## Your objective:
Repeat exactly the lines of the entries below from the one with "24 (135, 929)" through the one with "Messes et Intentions (80, 1336)", both ends included, and nothing else.

Available data section start

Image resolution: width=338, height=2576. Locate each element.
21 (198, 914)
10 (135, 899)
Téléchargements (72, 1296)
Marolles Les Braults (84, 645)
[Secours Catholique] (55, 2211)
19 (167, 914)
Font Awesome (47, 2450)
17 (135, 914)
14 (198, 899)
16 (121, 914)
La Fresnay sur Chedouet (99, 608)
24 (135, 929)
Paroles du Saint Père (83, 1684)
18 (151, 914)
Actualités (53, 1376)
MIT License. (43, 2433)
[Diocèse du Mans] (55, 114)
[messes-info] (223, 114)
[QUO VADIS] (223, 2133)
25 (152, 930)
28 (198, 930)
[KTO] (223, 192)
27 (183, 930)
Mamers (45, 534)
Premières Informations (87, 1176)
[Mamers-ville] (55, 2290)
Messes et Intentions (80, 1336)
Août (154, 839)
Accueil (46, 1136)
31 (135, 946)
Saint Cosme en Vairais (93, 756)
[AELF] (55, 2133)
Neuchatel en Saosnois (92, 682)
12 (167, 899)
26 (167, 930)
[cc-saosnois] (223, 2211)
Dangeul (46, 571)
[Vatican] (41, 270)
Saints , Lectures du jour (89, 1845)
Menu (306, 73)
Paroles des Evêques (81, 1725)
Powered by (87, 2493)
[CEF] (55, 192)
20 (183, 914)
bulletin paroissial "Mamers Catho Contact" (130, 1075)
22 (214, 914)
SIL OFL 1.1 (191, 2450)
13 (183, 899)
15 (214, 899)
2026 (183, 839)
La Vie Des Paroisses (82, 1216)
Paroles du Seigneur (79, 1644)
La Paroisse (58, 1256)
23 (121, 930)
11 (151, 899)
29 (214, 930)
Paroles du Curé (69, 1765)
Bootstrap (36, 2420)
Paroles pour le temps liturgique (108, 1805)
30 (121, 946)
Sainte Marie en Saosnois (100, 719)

Available data section end
Available data section start

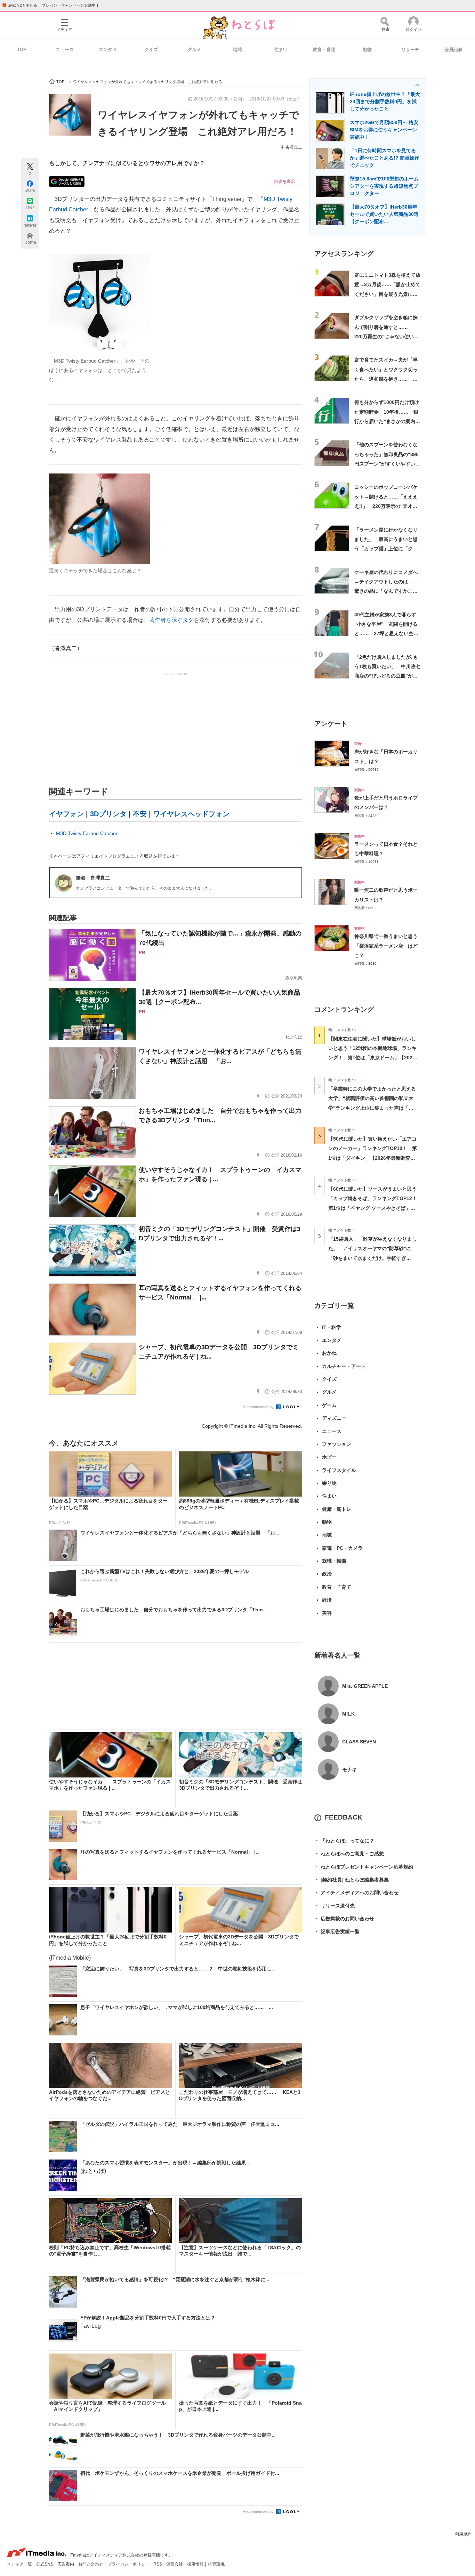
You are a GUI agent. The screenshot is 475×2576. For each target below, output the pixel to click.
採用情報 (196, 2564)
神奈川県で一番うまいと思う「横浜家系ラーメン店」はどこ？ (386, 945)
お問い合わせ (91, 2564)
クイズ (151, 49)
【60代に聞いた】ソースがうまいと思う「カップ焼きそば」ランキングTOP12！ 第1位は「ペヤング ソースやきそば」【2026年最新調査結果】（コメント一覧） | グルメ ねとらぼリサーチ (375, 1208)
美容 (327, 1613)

Available data section end

## Written answer:
24 (135, 929)
Paroles du Saint Père (83, 1684)
18 (151, 914)
Actualités (53, 1376)
MIT License. (43, 2433)
[Diocèse du Mans] (55, 114)
[messes-info] (223, 114)
[QUO VADIS] (223, 2133)
25 (152, 930)
28 (198, 930)
[KTO] (223, 192)
27 (183, 930)
Mamers (45, 534)
Premières Informations (87, 1176)
[Mamers-ville] (55, 2290)
Messes et Intentions (80, 1336)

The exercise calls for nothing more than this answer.